The initiative will be led by Iraqi Foreign Minister Hoshyar Zebari who will soon announce further details, he said.
“Our efforts are still continuing to reach a deal between the government and the opposition in Syria,” Fayadh said by telephone from Cairo. “It’s too early to speak about the results.”
On the ground, army deserters battled loyalist troops, inflicting material and human losses on Assad’s forces while more civilians were killed, the Britain-based Syrian Observatory for Human Rights said.
Armed resistance has emerged in the last two months, alongside a peaceful protest movement that began in March inspired by uprisings across the Arab world.
Loyalist forces, including a pro-Assad militia, have reportedly taken scores of casualties from insurgents in the last few weeks, especially in the northwestern province of Idlib near Turkey and in the central region of Homs.
Sectarian killings have occurred in Homs, a city of one million people, 140 km (88 miles) north of Damascus, between members of Assad’s Alawite sect, an offshoot of Shiite Islam, and Sunnis, who are the majority in Syria.
Assad, 46, has ruled Syria since inheriting power from his late father in 2000. He says his forces are fighting insurgents backed by foreign powers and that his critics are serving a conspiracy to sow sectarian strife in the country of 21 million at the heart of the Arab Middle East.
Events on the ground in Syria are difficult to verify as the government does not allow most independent journalists.
The official state news agency SANA said a vehicle being used by what it described as terrorists to transport explosives blew up in Homs on Saturday, killing two militants.
SANA reported that “huge masses” demonstrated on Sunday in support of President Assad’s regime, voicing opposition to “foreign interference in Syria’s internal affairs.”
In Palmyra, home to famed Roman-era ruins in the desert southeast of Homs, several security personnel defected after six protesters were injured in firing by security forces on a demonstration in the town, activist groups said.
They said a group of soldiers also defected from guard posts at the notorious Palmyra Prison, where hundreds of Assad’s father’s opponents were killed in the 1980s.
Fighting erupted between deserters and a garrison stationed near the jail. Armored vehicles fired heavy machineguns at residential neighborhoods, activists said.
“The people are responding by shouting ‘God is greater’ from their homes,” a resident of the town, who gave his name as Mohammad and works in the now-moribund tourism industry, told Reuters by phone.
The United Nations says Assad’s crackdown on protests inspired by uprisings across the Arab world this year has killed more than 5,000 people. Authorities blame armed gangs for the violence and say 1,100 soldiers and police have been killed.

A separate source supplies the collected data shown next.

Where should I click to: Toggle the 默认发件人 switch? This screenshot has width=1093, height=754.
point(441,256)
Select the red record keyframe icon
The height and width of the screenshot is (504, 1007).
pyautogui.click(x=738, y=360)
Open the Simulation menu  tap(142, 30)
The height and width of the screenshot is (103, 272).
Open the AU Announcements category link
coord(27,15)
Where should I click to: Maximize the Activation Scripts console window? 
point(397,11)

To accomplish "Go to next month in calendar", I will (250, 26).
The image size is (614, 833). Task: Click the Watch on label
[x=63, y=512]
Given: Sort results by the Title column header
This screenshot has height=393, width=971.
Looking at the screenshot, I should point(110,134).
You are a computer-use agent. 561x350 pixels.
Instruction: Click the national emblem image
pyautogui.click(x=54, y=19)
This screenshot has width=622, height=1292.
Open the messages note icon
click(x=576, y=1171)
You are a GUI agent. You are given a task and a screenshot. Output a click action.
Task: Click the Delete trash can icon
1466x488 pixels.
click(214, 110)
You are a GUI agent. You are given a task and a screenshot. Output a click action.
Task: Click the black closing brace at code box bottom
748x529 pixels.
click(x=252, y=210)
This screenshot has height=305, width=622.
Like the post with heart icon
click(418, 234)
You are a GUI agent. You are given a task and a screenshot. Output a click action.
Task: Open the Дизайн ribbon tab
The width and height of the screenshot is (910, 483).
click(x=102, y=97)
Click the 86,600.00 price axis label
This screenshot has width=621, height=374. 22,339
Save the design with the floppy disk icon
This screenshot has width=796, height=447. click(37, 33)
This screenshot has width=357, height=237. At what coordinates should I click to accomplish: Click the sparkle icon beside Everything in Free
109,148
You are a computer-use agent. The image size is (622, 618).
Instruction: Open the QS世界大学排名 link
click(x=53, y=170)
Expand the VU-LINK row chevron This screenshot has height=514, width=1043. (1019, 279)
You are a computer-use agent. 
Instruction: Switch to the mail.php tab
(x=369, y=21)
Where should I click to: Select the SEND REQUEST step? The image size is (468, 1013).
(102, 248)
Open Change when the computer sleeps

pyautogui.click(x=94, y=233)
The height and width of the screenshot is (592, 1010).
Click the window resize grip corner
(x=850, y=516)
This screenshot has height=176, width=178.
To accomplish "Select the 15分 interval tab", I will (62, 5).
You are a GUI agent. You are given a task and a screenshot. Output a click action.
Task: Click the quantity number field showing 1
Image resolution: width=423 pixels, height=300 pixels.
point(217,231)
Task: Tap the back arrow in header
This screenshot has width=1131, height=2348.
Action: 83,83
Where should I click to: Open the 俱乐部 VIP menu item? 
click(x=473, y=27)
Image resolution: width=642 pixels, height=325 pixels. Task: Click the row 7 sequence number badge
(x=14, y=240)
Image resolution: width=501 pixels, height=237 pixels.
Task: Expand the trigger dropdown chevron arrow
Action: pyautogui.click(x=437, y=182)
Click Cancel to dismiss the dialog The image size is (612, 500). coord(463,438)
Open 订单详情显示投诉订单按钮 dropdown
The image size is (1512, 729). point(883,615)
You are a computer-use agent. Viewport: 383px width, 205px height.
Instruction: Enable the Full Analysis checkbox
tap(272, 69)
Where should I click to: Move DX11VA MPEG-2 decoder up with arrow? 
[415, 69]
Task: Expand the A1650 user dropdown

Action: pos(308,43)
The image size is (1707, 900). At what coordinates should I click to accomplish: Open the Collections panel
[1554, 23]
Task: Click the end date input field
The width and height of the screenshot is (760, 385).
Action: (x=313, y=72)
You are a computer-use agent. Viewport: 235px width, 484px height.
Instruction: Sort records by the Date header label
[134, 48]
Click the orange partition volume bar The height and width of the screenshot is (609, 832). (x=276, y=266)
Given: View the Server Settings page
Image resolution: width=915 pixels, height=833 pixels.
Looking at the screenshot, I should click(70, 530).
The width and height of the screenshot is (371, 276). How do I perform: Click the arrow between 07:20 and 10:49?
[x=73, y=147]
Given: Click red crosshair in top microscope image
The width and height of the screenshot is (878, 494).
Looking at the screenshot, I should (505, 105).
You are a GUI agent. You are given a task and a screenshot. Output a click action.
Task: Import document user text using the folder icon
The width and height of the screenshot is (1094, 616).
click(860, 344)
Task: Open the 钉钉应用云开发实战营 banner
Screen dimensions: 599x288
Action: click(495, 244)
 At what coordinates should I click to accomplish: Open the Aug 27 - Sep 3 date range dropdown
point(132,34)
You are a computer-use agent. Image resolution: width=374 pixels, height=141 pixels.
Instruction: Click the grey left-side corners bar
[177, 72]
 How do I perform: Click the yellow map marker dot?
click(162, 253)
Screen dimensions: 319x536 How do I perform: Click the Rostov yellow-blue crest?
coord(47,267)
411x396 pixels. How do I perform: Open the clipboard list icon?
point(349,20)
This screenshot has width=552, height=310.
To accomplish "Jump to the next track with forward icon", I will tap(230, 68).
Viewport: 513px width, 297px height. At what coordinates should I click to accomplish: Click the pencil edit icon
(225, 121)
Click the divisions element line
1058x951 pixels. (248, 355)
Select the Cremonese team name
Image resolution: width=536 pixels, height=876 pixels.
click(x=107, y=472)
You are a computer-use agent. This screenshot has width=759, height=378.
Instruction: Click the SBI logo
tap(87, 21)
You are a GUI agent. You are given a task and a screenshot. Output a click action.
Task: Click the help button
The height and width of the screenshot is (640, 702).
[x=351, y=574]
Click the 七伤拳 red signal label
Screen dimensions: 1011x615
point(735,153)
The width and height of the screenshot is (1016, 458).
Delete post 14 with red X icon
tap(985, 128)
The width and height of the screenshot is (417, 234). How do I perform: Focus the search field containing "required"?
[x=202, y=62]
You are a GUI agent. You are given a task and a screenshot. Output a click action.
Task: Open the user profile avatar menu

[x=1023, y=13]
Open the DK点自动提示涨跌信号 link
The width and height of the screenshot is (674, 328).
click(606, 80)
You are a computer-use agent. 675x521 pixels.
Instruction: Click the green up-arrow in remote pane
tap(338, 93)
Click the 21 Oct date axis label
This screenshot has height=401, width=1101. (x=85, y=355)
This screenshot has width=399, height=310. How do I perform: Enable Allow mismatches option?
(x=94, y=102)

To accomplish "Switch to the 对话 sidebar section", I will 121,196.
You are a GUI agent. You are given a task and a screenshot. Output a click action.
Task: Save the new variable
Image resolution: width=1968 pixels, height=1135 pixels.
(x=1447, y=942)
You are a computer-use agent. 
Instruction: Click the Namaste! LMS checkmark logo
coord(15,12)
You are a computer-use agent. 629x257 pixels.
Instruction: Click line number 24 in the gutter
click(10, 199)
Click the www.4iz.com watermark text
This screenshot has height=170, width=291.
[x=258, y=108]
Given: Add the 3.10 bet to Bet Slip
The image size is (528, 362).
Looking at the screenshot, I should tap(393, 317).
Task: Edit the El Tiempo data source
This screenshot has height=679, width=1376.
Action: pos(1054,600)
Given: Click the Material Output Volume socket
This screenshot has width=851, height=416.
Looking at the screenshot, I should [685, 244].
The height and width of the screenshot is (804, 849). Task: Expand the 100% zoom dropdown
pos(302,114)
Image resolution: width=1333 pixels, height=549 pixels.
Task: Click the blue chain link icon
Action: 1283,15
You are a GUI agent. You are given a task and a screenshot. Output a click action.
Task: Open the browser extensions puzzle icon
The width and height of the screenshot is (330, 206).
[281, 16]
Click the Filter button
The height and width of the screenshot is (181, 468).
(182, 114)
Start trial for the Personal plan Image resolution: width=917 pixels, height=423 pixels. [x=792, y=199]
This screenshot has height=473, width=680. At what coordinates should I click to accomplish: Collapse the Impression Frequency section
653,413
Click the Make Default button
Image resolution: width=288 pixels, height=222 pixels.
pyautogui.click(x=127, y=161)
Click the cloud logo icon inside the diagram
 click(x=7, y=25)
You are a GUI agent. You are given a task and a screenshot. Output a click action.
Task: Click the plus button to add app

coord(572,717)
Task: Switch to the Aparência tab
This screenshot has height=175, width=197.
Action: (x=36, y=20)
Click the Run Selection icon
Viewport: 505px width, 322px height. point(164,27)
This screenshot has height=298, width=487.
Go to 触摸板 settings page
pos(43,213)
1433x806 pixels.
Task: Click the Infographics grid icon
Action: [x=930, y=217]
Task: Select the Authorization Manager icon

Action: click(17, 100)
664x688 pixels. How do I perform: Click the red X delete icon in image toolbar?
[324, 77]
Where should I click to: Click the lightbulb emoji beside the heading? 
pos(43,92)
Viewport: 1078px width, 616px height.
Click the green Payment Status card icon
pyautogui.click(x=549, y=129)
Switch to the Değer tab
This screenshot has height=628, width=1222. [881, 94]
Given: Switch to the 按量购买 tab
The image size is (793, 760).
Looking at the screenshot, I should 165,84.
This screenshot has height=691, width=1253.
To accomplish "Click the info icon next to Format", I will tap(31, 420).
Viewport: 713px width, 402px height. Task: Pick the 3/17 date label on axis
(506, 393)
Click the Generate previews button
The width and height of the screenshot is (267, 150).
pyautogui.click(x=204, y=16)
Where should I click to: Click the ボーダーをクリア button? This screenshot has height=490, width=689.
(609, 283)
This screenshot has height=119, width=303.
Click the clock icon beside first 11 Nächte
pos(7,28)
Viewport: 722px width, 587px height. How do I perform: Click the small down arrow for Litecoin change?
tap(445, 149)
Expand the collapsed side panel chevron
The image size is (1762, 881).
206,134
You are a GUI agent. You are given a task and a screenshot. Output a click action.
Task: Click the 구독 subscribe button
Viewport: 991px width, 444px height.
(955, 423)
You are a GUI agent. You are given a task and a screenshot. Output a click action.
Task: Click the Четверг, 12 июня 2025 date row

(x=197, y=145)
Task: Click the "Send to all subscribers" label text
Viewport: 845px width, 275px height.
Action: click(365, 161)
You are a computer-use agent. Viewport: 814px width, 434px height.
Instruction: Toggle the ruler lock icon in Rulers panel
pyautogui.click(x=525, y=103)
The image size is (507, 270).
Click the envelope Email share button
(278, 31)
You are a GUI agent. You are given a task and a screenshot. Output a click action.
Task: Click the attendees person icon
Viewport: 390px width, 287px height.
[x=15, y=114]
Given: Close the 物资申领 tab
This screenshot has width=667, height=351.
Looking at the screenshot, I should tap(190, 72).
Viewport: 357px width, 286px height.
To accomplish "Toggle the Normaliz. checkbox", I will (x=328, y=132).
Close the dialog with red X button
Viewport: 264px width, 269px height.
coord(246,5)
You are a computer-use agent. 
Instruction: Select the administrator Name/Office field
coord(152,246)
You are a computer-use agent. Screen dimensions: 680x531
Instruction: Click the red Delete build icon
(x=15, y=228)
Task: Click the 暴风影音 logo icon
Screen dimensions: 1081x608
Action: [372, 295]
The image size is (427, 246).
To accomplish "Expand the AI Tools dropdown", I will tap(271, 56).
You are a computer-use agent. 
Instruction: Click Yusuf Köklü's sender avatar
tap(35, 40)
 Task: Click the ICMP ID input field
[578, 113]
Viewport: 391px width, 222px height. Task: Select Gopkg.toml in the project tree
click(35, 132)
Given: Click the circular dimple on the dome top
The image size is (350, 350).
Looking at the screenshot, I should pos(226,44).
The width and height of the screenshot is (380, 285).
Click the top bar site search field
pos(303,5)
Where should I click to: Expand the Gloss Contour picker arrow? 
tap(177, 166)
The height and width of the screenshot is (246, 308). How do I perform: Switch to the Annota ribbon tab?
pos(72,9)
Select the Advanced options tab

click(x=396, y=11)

An Arab ministerial committee on Syria has recommended Arab foreign ministers, who will meet in Egypt on Wednesday, discuss asking the U.N. Security Council to adopt their peace plan.
Long-time Syrian ally and arms supplier Russia took a step closer to the Western position on Thursday when it presented a surprise draft resolution at the United Nations which stepped up its criticism of the bloodshed in Syria.
The opposition Syrian National Council met in Tunisia on Saturday, the first anniversary of the self-immolation of Tunisian vegetable seller Mohammed Bouazizi, the incident that set off the wave of revolts around the Arab world.